(Stored items)
________________

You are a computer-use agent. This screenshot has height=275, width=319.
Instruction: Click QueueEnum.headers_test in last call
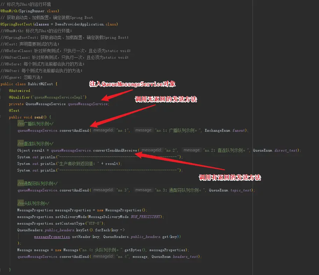[x=175, y=257]
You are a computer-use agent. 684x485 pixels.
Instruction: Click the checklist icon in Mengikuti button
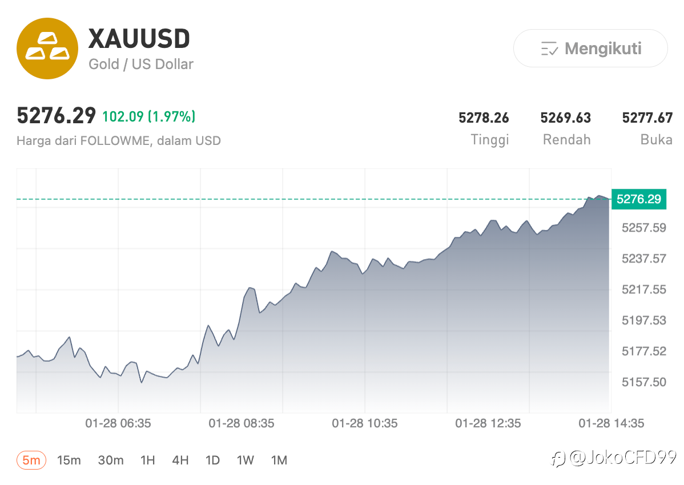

________________

Would you write out every record word for word, leaving no picture in?

Solution below »
You are a computer-use agent. This screenshot has height=275, width=319.
Instruction: Click QueueEnum.headers_test in last call
[x=175, y=257]
You are a computer-use agent. 684x485 pixels.
Instruction: Click the checklist icon in Mengikuti button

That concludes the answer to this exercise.